FAQs About Investment Bankers

For additional information contact Jim Verdonik at SecTec1@bellsouth.net or Telephone: 919.544.4444

Click here for answers to the following questions:

1. What type of investment bankers are there?

2. Will investment bankers raise seed capital?

3. What can investment bankers do for my company?

4. How do I choose the right investment banker?

5. What questions should I ask investment bankers during the selection process?

6. How much should I pay my Investment Banker?

7. What factors affect the compensation in particular transactions?

8. How can I incentivize my investment banker to get me the best deal terms?

9. Are there standard terms and issues for investment banking fee agreements?


(1) What type of investment bankers are there? Back to Top

Investment banks come in a wide range of sizes and play different roles. Each can assist your company in different ways.

· Business Brokers. At one end of the investment banking industry is the business broker. These companies can assist you to either buy or sell a small business. Although business brokers sometimes are involved in larger transactions, transaction sizes typically are in the range of $50,000 to $1 million.

· Placement Agents. Placement agents assist companies to find investors. Typically, the investors are wealthy individuals and the deal sizes are in the range of $50,000 to $5 Million. Some placement agents work alone at home on one or two deals a year. Others are companies with many professionals, who do dozens of placements each year.

· Investment Banks. Investment banks typically perform the same functions as business brokers or placement agents, but focus on larger transactions, provide a higher degree of specialization and a wider range of services. In most cases, investment banks also either offer retail brokerage services and investment adviser services or are affiliated with a company that offers these services.

It's useful to think of three categories of investment banks: general purpose, regional and specialized. Regional investment banks focus on one section of the country. Specialized investment banks focus on one or several industries or types of deals. General Purpose investment banks usually are very large and offer a wide range of services worldwide.

(2) Will investment bankers raise seed capital? Back to Top

Finding someone who can sell your deal can be almost as difficult as finding investors. If your company is very early stage and the amount to be raised is under $1 million, it's difficult to interest a professional investment banker, even at the smallest firms. Some individuals do raise seed capital for companies. Their success record is sporadic. Don't rely exclusively on any single informal agent and don't think the agent will sell your deal. Usually, finders only make introductions. You still have to personally sell investors on doing the deal. Always get your agreement with a finder in writing. Make sure your agreement clearly states you only have to pay if you close a deal and receive money.
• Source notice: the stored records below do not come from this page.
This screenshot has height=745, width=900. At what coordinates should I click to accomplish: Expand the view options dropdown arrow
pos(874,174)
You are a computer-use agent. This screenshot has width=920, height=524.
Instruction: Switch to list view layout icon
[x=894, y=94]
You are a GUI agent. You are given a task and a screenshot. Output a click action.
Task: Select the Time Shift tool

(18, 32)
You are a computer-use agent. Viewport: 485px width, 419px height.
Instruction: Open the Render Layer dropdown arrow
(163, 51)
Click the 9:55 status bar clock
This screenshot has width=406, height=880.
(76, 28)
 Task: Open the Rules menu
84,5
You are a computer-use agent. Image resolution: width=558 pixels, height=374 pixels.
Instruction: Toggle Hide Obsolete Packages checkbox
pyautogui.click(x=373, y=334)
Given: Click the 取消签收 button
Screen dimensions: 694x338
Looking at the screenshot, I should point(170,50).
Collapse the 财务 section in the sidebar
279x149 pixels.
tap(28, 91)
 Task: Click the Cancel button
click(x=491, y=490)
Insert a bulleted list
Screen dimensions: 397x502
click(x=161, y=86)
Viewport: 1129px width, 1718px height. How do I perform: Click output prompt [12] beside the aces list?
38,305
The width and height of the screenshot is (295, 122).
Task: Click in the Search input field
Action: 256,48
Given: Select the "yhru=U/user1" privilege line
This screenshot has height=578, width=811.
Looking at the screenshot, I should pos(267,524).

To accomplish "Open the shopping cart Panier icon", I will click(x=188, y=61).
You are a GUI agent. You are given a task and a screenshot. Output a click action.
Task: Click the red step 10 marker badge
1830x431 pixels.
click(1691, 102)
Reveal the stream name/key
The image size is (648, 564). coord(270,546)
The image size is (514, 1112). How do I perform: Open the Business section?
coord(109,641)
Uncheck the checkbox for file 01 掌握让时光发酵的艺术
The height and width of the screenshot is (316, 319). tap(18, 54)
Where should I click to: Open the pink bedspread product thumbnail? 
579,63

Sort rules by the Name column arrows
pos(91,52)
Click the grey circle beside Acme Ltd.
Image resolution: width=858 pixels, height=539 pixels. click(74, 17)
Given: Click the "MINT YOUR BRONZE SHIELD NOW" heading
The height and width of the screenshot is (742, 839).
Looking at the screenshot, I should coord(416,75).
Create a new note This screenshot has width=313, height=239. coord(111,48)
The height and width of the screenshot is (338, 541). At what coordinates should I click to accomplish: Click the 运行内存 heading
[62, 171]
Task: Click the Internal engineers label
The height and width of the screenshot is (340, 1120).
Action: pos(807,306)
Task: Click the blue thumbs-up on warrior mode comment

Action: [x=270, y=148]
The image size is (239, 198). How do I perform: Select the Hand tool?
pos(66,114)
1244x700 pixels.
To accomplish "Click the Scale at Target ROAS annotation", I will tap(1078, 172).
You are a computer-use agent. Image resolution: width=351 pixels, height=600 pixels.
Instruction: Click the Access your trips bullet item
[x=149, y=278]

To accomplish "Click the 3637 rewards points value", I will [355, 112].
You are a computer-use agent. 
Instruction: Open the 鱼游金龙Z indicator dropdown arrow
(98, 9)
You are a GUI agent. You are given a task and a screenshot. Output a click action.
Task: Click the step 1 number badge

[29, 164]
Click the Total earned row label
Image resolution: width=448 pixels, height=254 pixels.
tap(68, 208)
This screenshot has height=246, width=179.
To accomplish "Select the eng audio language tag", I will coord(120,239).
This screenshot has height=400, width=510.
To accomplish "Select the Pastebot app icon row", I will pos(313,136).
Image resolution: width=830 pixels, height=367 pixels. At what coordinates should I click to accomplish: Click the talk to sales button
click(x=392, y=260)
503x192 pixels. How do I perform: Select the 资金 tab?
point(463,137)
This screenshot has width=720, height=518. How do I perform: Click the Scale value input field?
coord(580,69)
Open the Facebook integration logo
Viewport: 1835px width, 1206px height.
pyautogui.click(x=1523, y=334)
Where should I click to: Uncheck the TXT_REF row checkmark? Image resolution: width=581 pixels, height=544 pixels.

(3) What can investment bankers do for my company? Back to Top

Investment banks can assist your company to do the following:

· do an IPO or other public securities offering

· sell securities in a private placement to institutional investors at a higher price than venture capital investors will pay

· identify and assist you to negotiate a joint venture, strategic alliance or sale of your company with a Fortune 1000 company or their foreign equivalent

· identify smaller companies for your company to purchase in a roll-up or other acquisition strategy

· assist the founder to sell a block of stock to diversify assets

· implement a put/call strategy for the founders of a public company to manage the risk of holding most of their assets in a volatile young public company

· create a stronger trading market for your company's stock by issuing analyst reports or making a market in your company's stock

· create a public market for the stock of a private company by making a market in the stock on the OTC Bulletin Board

· issue a fairness opinion to help insulate a board of directors from liability in a securities or other transaction

(4) How do I choose the right investment banker? Back to Top

Hiring the most prestigious investment banker doesn't necessarily translate into greater value or better service for your company. Value and service will generally depend on whether there is a good match between the strengths of the investment bank you use and the needs of your company. This underscores the need to interview and do your due diligence before you select an investment banker.

Selecting the right investment banker for your company will include factors such as the following:

· is the bank interested in companies of your size or in your size transaction?

· does the bank have an investment analyst who is recognized as being strong in your industry and will that analyst issue reports about your company?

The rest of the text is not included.